• **Exercise**
Going from the top of the listing below to the line that holds "You are a computer-use agent. The", reproduce each line exactly; no pictures.

-------------------------

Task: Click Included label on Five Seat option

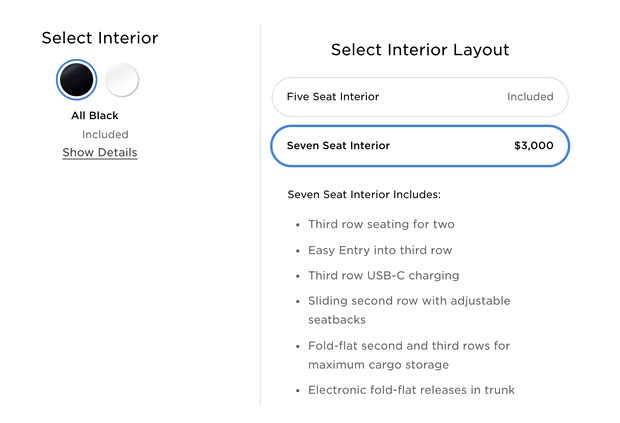Action: coord(530,97)
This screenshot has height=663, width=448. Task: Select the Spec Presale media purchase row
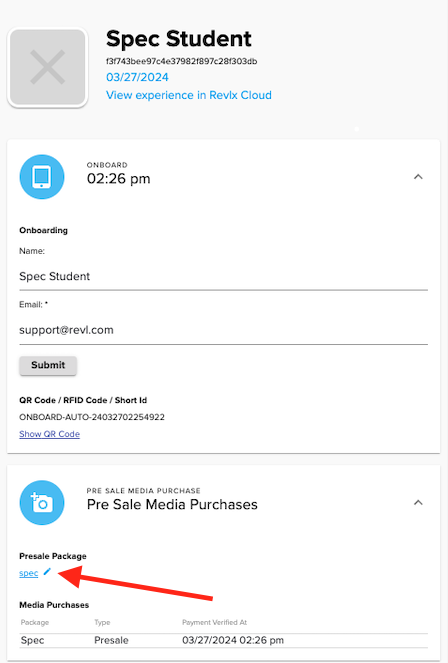[x=224, y=640]
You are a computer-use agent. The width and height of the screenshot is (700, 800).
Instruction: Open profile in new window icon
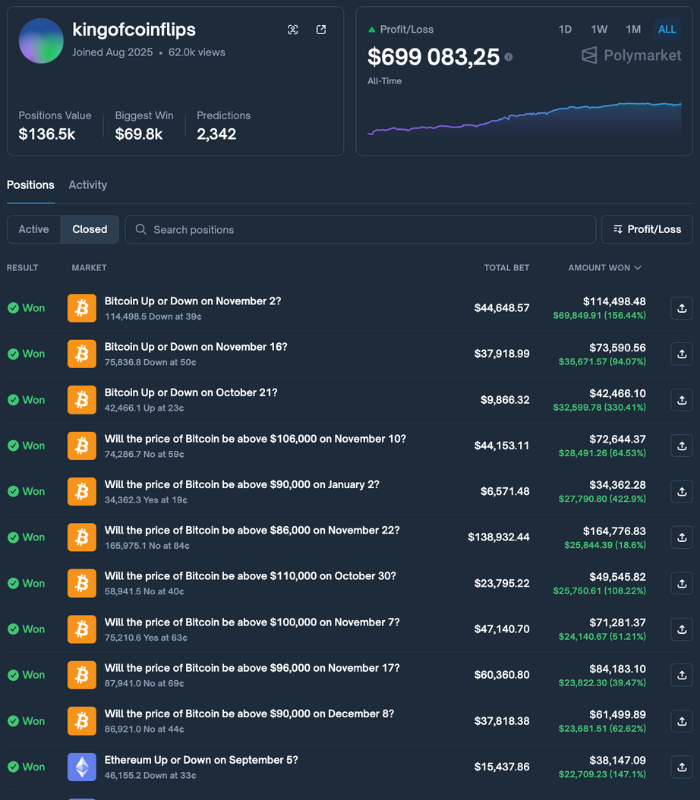coord(321,30)
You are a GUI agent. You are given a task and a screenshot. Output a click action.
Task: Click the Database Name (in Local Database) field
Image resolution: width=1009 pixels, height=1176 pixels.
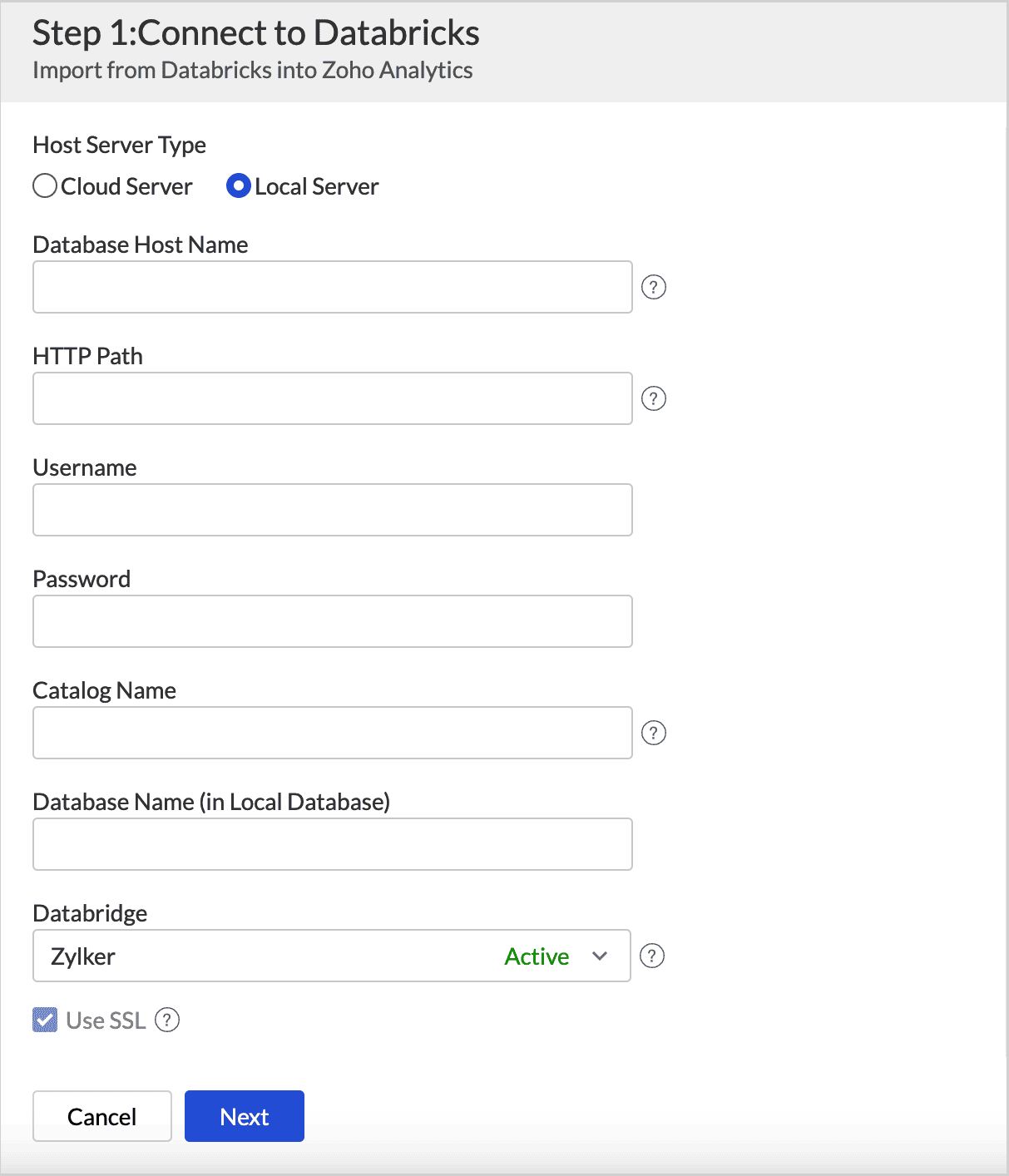click(333, 844)
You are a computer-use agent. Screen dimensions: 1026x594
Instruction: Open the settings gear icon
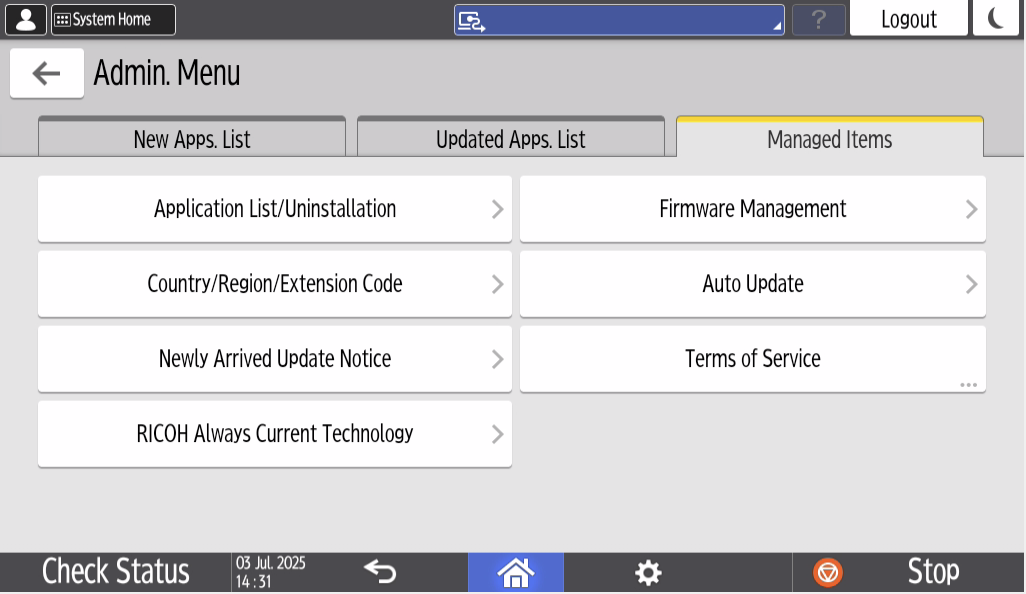[648, 571]
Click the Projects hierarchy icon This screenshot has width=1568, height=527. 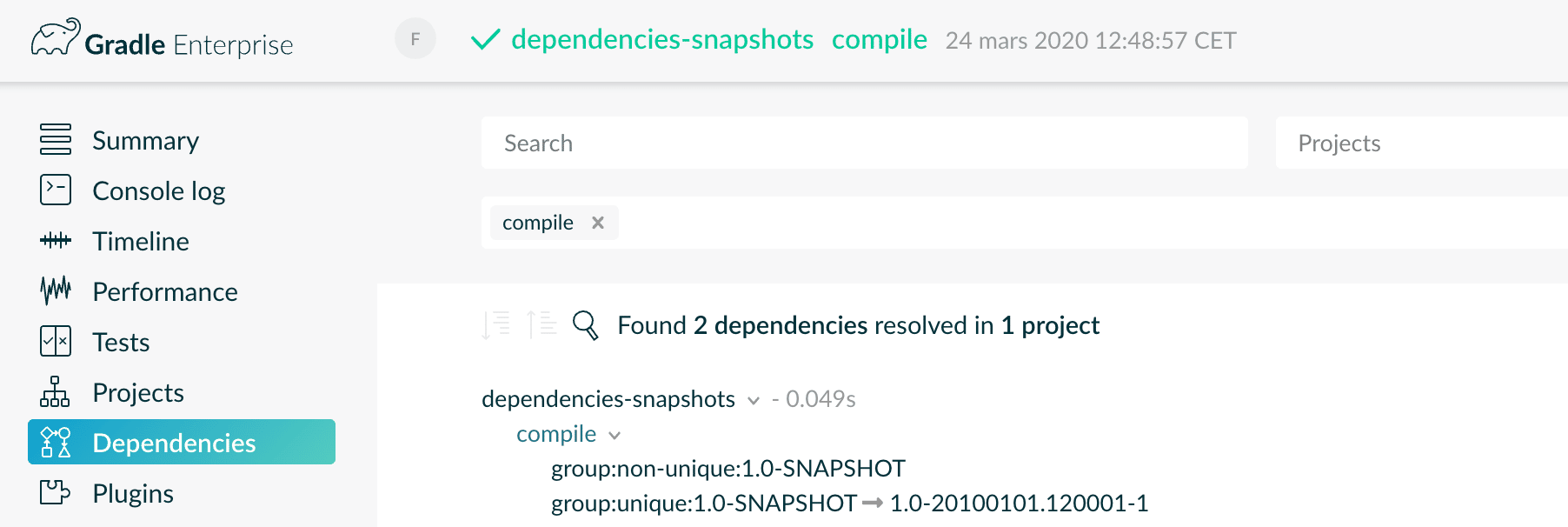tap(56, 391)
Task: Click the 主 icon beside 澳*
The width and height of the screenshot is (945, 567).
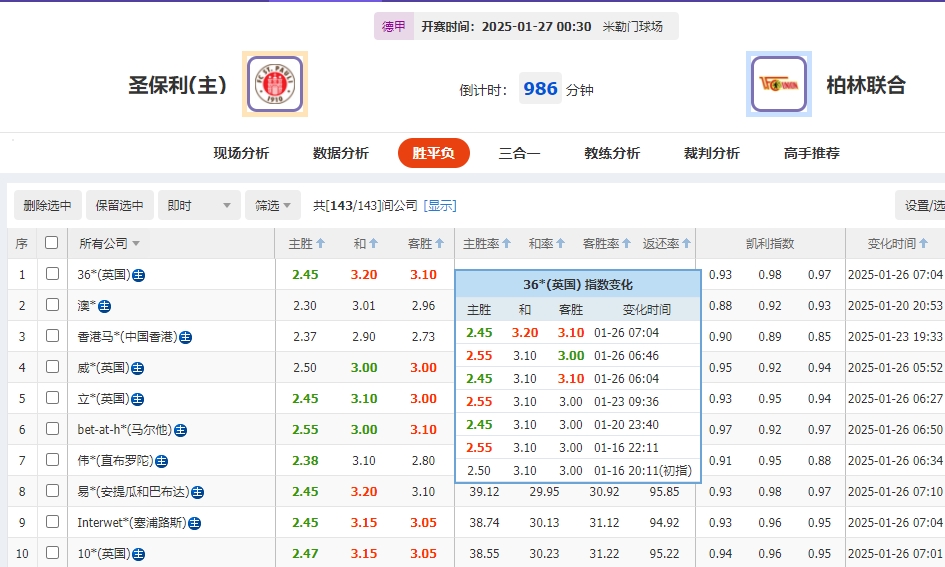Action: 104,306
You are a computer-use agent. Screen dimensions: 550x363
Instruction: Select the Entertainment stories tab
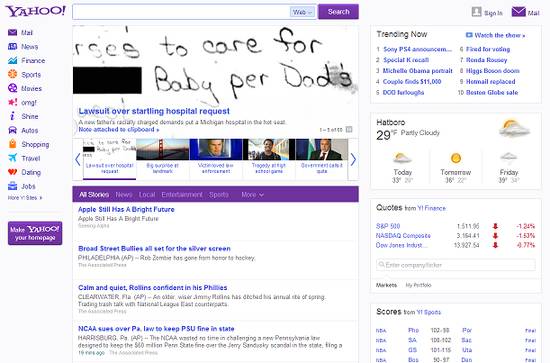(x=182, y=195)
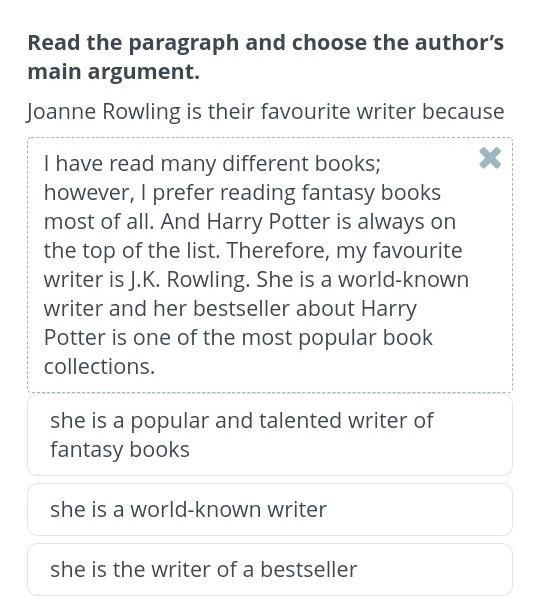Click inside the dashed paragraph text box
This screenshot has width=540, height=614.
click(x=270, y=265)
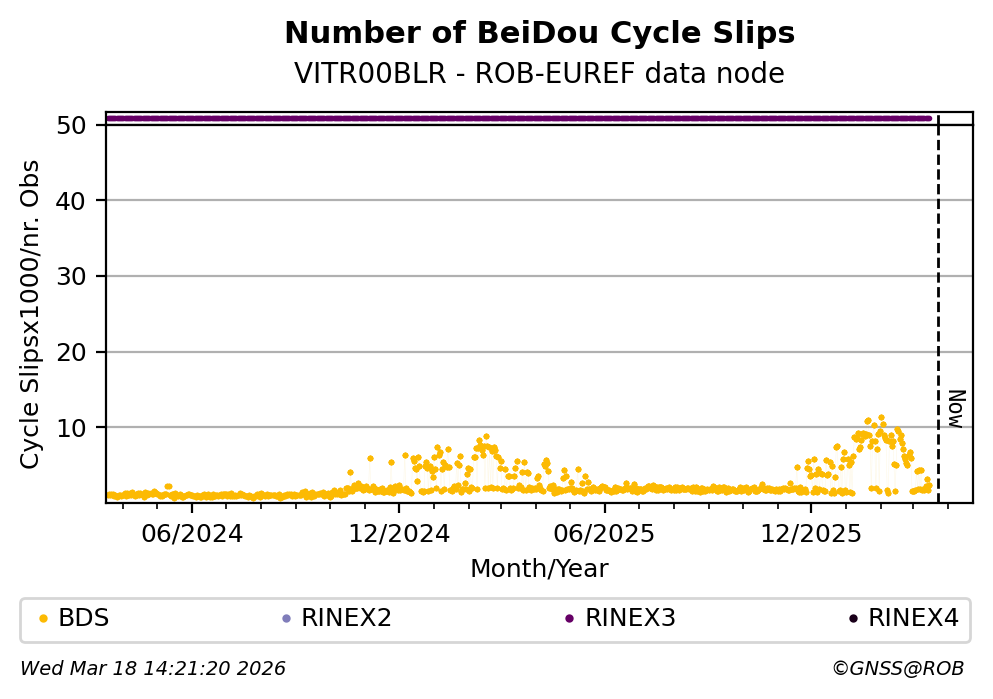Viewport: 993px width, 699px height.
Task: Click the RINEX4 dark legend dot
Action: [x=853, y=619]
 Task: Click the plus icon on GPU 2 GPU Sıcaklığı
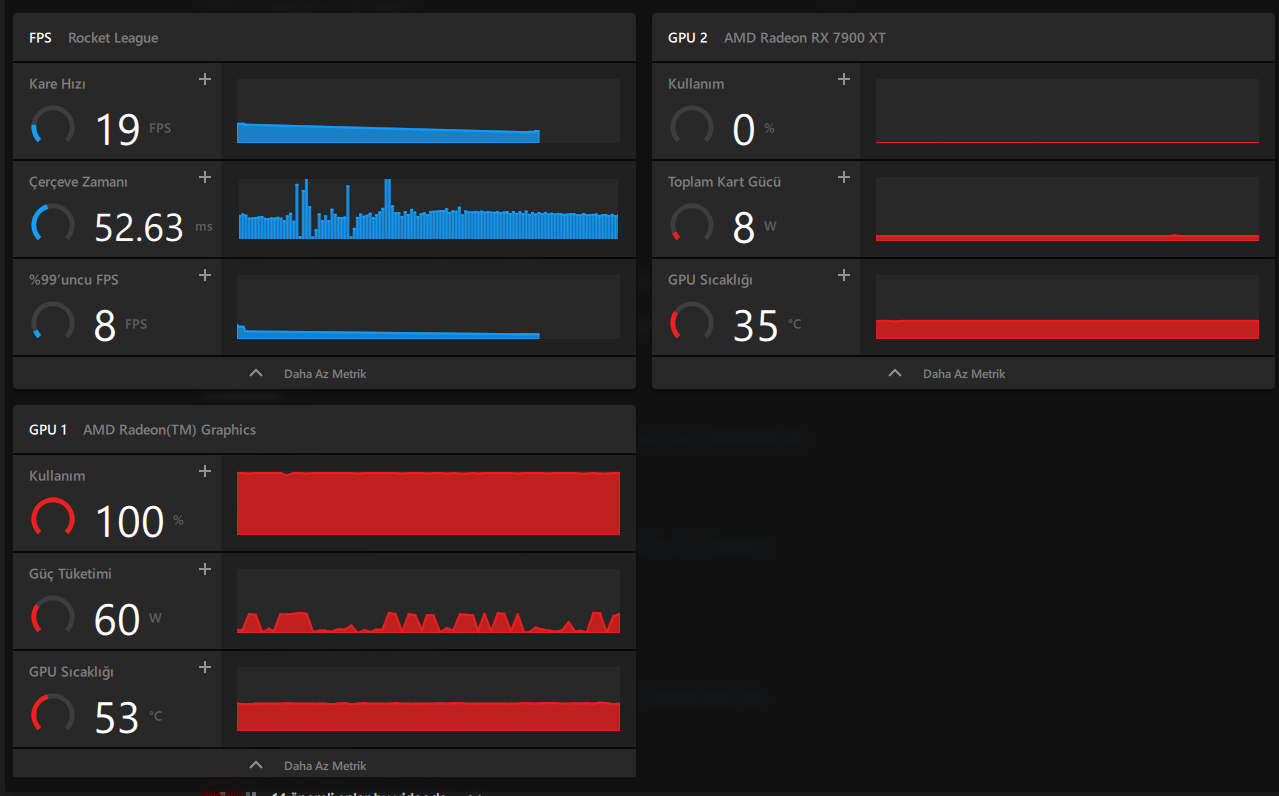tap(844, 275)
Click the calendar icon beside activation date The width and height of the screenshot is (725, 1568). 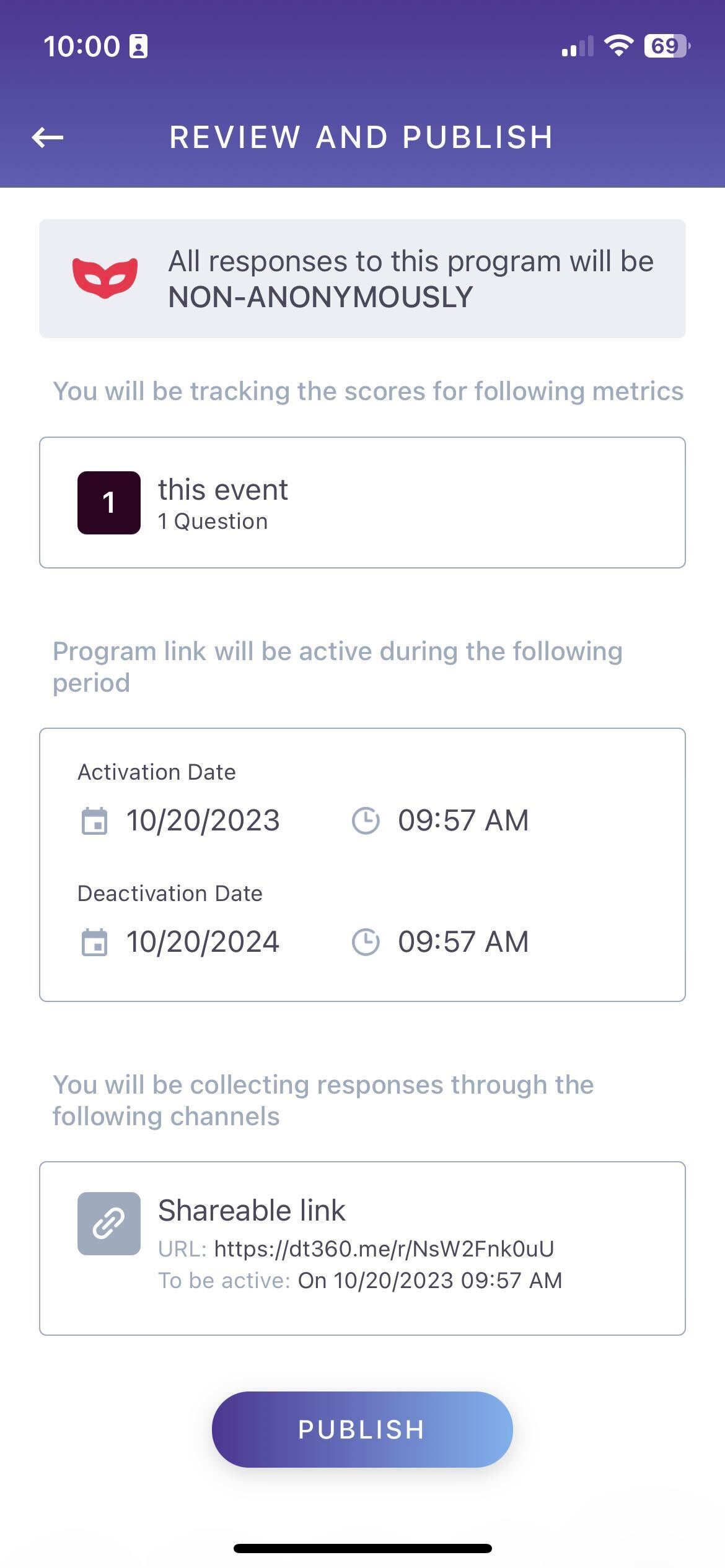tap(94, 821)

-------------------------

• **Task solution**
Task: Click Included label on Five Seat option

Action: coord(530,97)
This screenshot has height=663, width=448. Task: Select the Spec Presale media purchase row
[x=224, y=640]
You are a computer-use agent. The width and height of the screenshot is (700, 800).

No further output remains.